A Verdade pregada por Jesus era incompreensível? Sim! Para quem? Jesus, assim como foi no chamado de Isaías (Is 6), pregava para que a mensagem pudesse ser entendida e crida apenas por quem fosse eleito/predestinado (Mt 13.10-17). Como Paulo bem ensinou, se a mensagem da Verdade não é compreendida e crida, é para os que se perdem que é assim (1Co 1.18; 2Co 4.3). A incapacidade de ouvir, entender e crer no Evangelho, já fora ensinado, se dá também pela cegueira que satanás exerce sobre o entendimento dos incrédulos (8.43; 2Co 4.4). Por certo, os Filhos de Abraão, assim como ele, receberam a dádiva de ouvir, entender e crer (atender) ao chamado de Deus (Gn 12).

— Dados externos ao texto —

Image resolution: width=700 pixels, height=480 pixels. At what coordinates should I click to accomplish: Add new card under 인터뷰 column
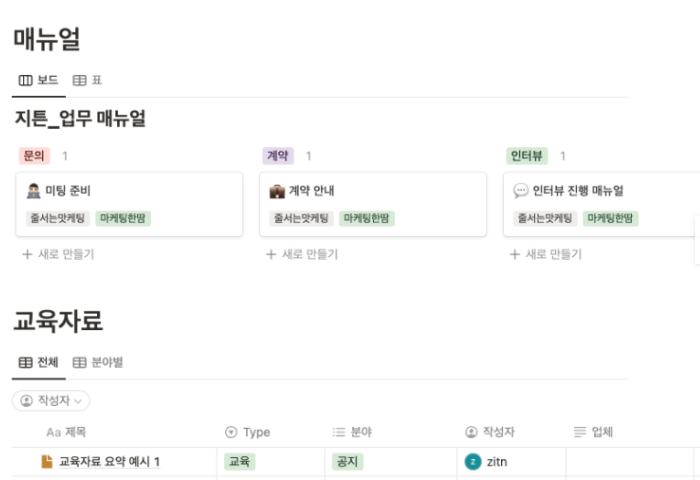point(546,254)

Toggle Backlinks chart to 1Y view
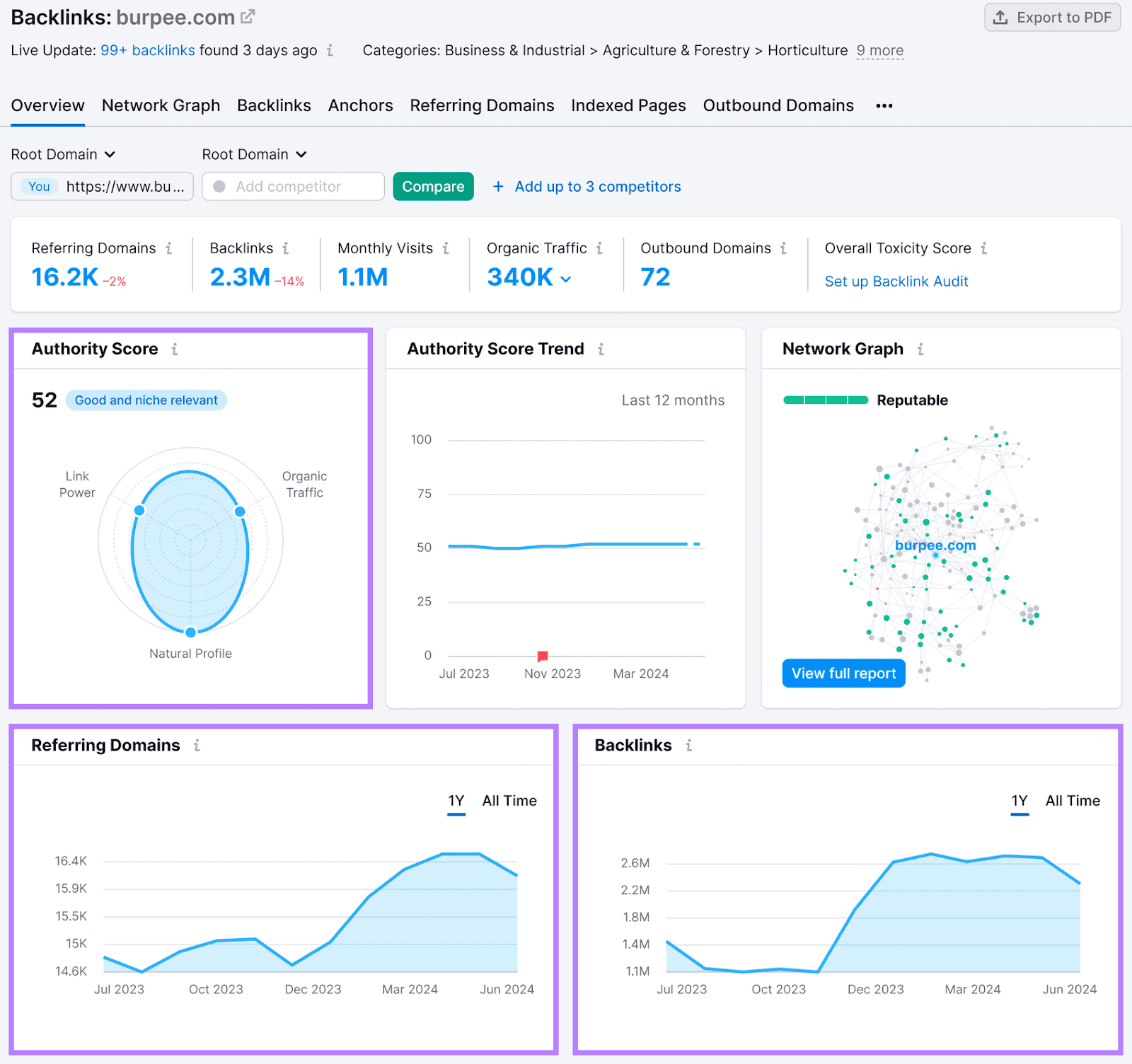pos(1020,801)
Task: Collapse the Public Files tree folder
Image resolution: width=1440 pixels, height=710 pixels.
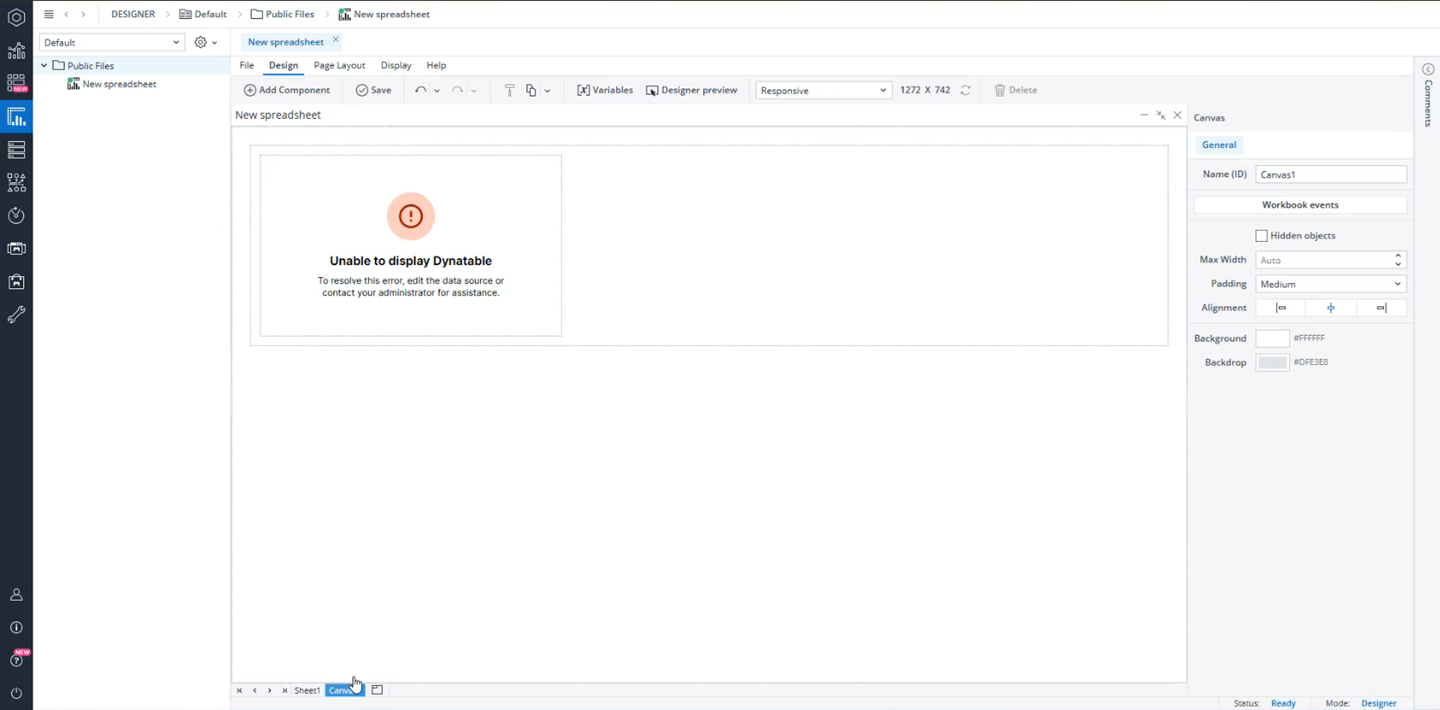Action: [x=44, y=66]
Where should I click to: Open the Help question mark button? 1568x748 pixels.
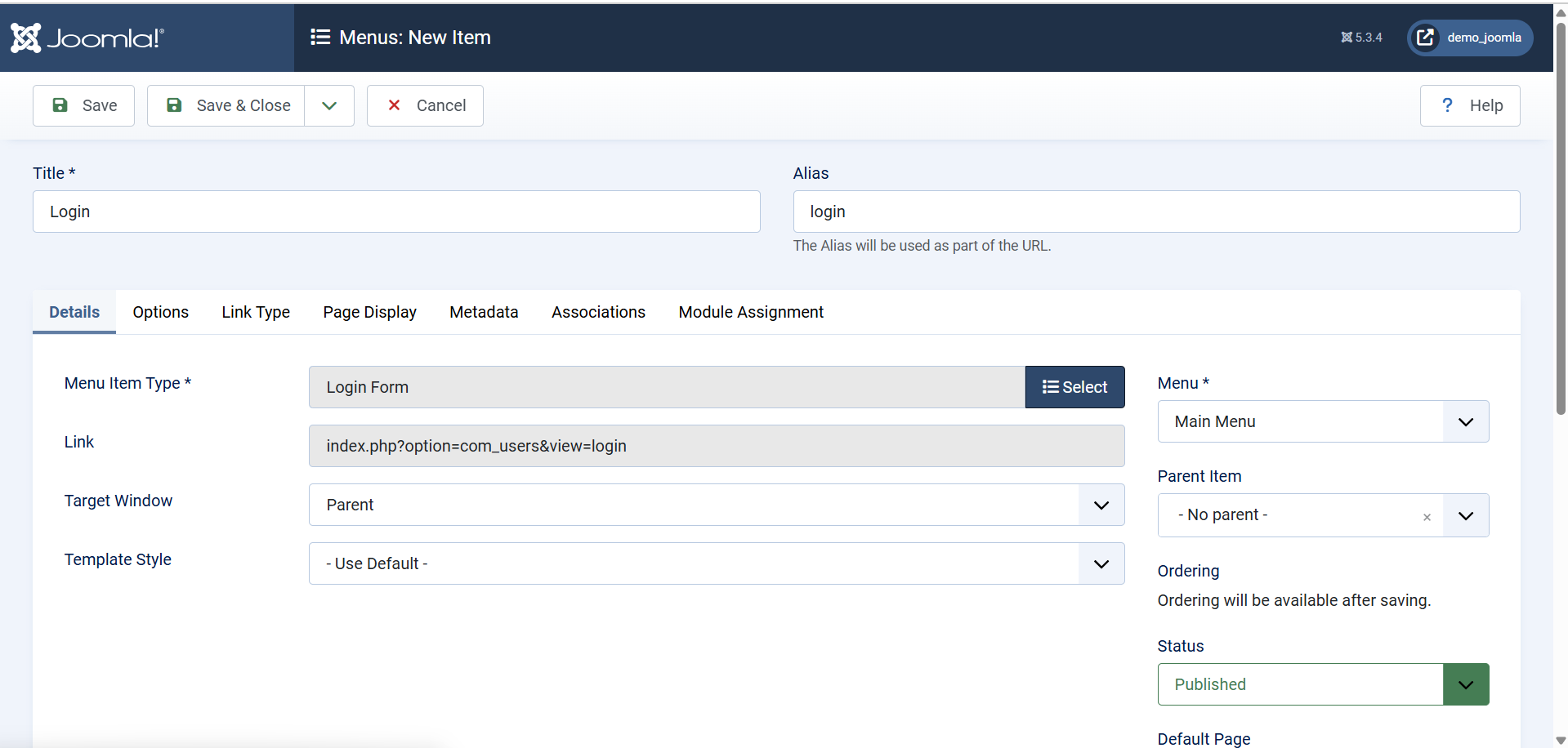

No verso 44 se apresenta um contraste entre verdade e mentira como partes de uma realidade em que a verdade é Jesus e a mentira é satanás. Quando alguém se põe descrente frente à Palavra de Jesus, não se submetendo como discípulo, a “tirania implacável” da Verdade logo o qualifica como filho do diabo, e o arremessa para as garras da ‘endemonização’ (não podeis servir a dois senhores), da mentira, da incredulidade, da condenação e da libertinagem.
Portanto, estar na Verdade é uma dádiva do Espírito Santo que só é recebida ouvindo, entendendo e crendo na Palavra de Jesus sem reservas ou sem fazer escolhas no que crer ou não – é tudo ou nada. Não nos surpreende, então, perceber nesse diálogo que a dura e severa Verdade pune cabalmente os incrédulos (que sendo incrédulos não podem ser de verdade os filhos de Abraão), pois eles não creem que Jesus diz a verdade e por isso não creem que Ele é a própria Verdade. Conhecer e crer na verdade é, inconfundivelmente, um dom. Ficar do outro lado dessa realidade é trevas e mentira.

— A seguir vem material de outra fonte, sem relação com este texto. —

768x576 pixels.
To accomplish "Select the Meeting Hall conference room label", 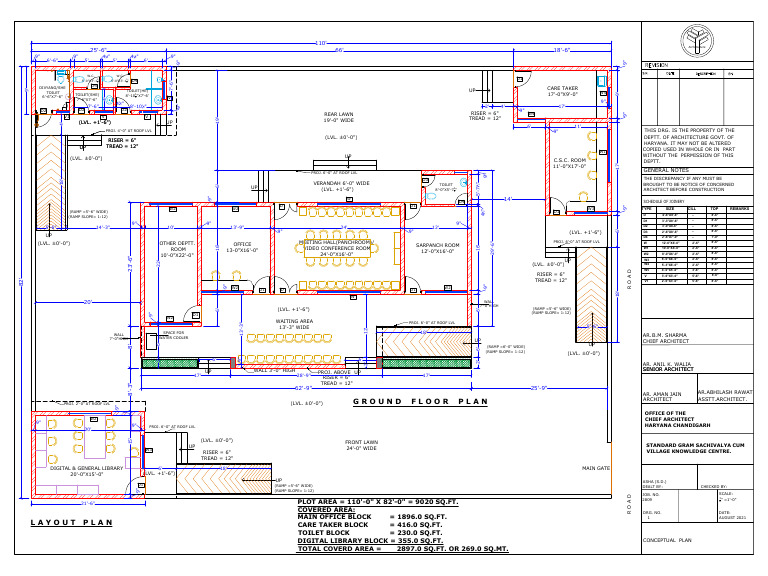I will coord(336,248).
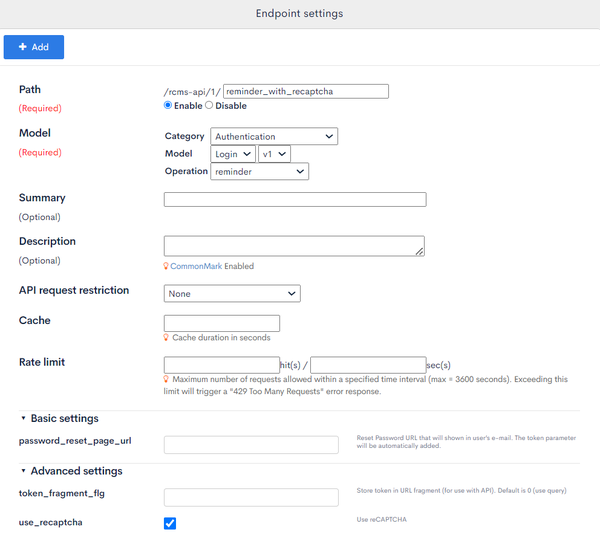Toggle the use_recaptcha checkbox
This screenshot has height=541, width=600.
click(170, 523)
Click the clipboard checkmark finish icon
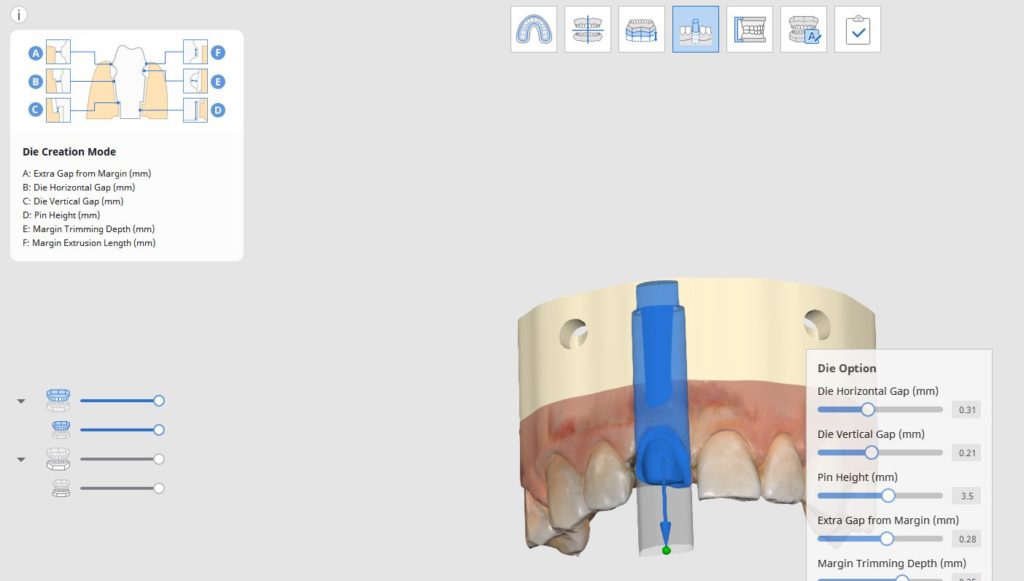The image size is (1024, 581). pos(857,29)
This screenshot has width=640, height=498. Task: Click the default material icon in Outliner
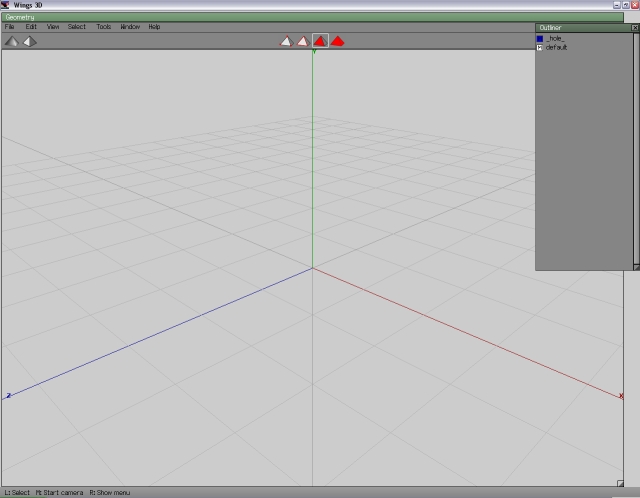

Uma constatação que nos faz refletir é: nem mesmo a tão severa ética e moralismos desses judeus puderam garantir a eles a crença, a confiança, a liberdade; a entrega da vida à Verdade que liberta – Jesus, o Cristo. O moralismo é uma severa prisão da mente auto-enganada pelos méritos.

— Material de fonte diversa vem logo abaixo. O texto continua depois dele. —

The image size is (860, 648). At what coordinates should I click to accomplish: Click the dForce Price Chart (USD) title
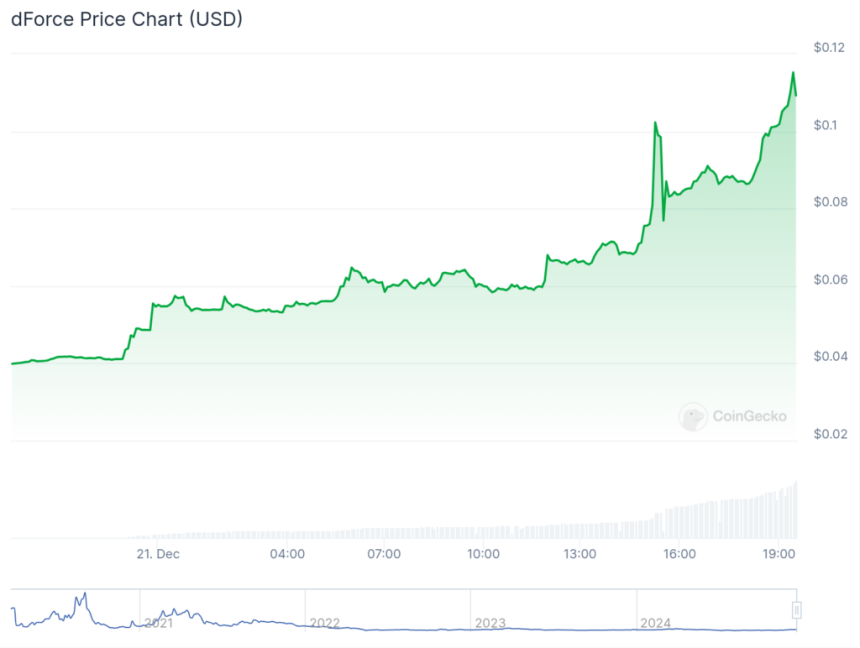pyautogui.click(x=127, y=19)
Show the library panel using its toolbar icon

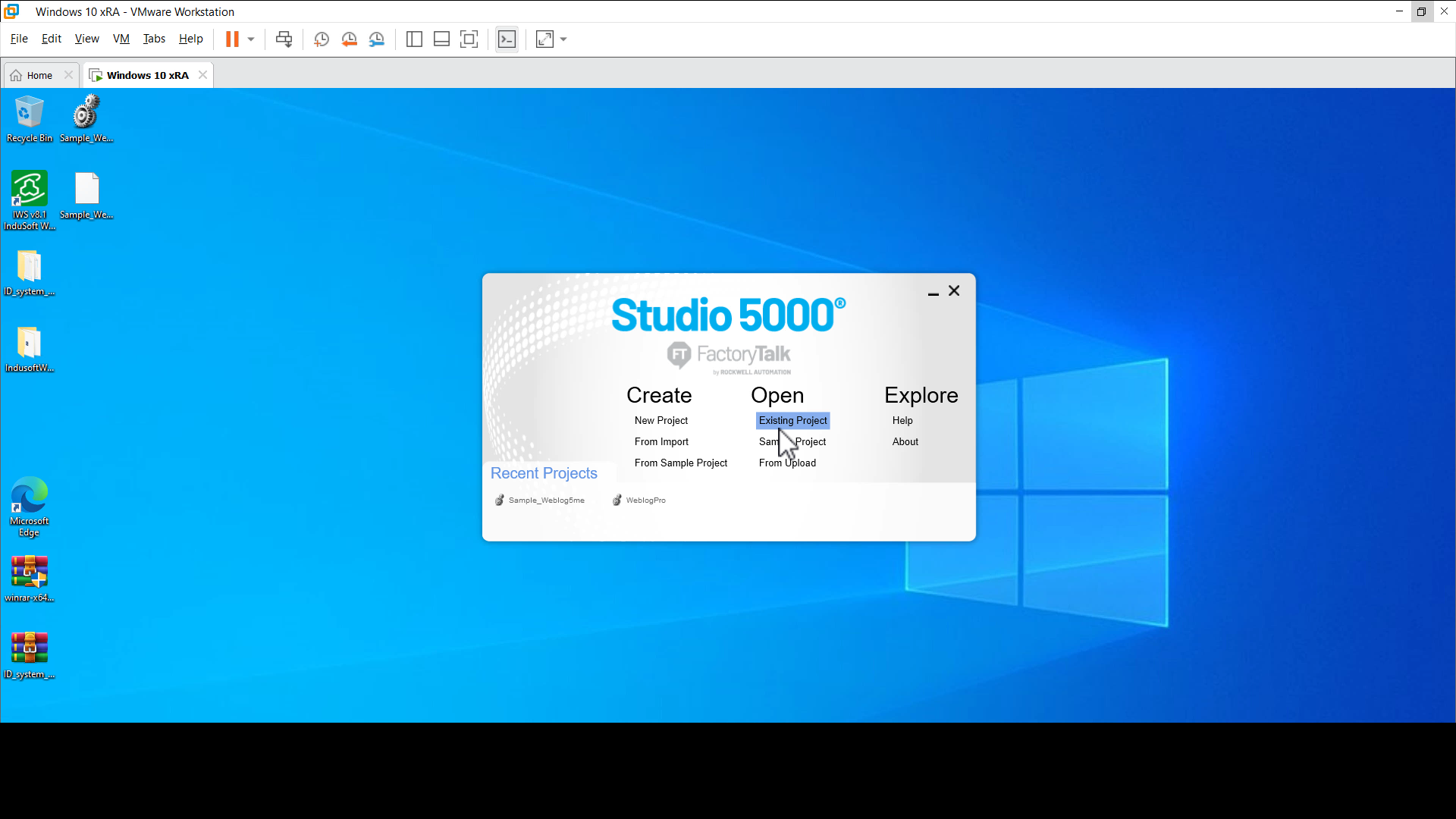point(414,39)
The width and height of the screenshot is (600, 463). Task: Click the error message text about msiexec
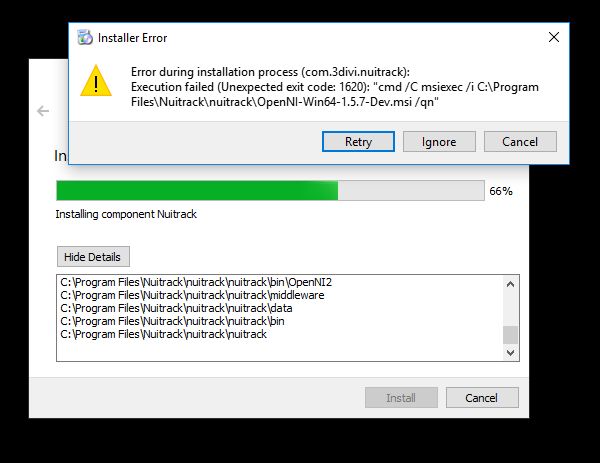[x=334, y=87]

Quem é de Deus, quem é da verdade, quem é ouvinte de Deus? Aquele que ouve a sua Palavra sem reservas, ainda que com lutas para se submeter a ela. O que aterroriza o coração dos ímpios disfarçados de crentes? “Quem é de Deus ouve as palavras de Deus; por isso, não me dais ouvidos, porque não sois de Deus.” E aí parafraseio o verso seguinte: Sois do diabo, porque na medida em que dizeis que falo da parte do diabo, afirmais também que as Palavras de Deus devem ser rejeitadas, odiadas, como se do diabo fossem. Que prisão é o moralismo… que prisão.
O que é uma escravidão nessa vida? Escravidão, a mais terrível escravidão, é aquela em que a mente, o coração e as forças interiores do homem estão comprometidas com seu autoengano. Ele rejeita, odeia, assassina o que vem de Cristo como se do diabo fosse e propala que faz isso porque é de Deus e filho de Abraão. Ser filho de Abraão de nada lhe servirá, se não crer em Jesus que é o mesmo que crer em todo o seu ensino.
Jesus é a verdade? Sim, Ele é a expressão exata do Ser de Deus. Ele é o Filho de Deus, e de maneira perfeita e absoluta é o que afirma ser e o Pai testifica também disso (Mt 3.17; 17.5; 2Pe 1.17; Jo 8.26, 28-29). Toda a fonte da vida, todo o significado da existência, toda a finalidade do universo e tudo o que precisamos está em Jesus Cristo –– essa é a verdade na qual Abraão creu e os seus filhos creem (ele viu o dia de Cristo e se regozijou – 8.56).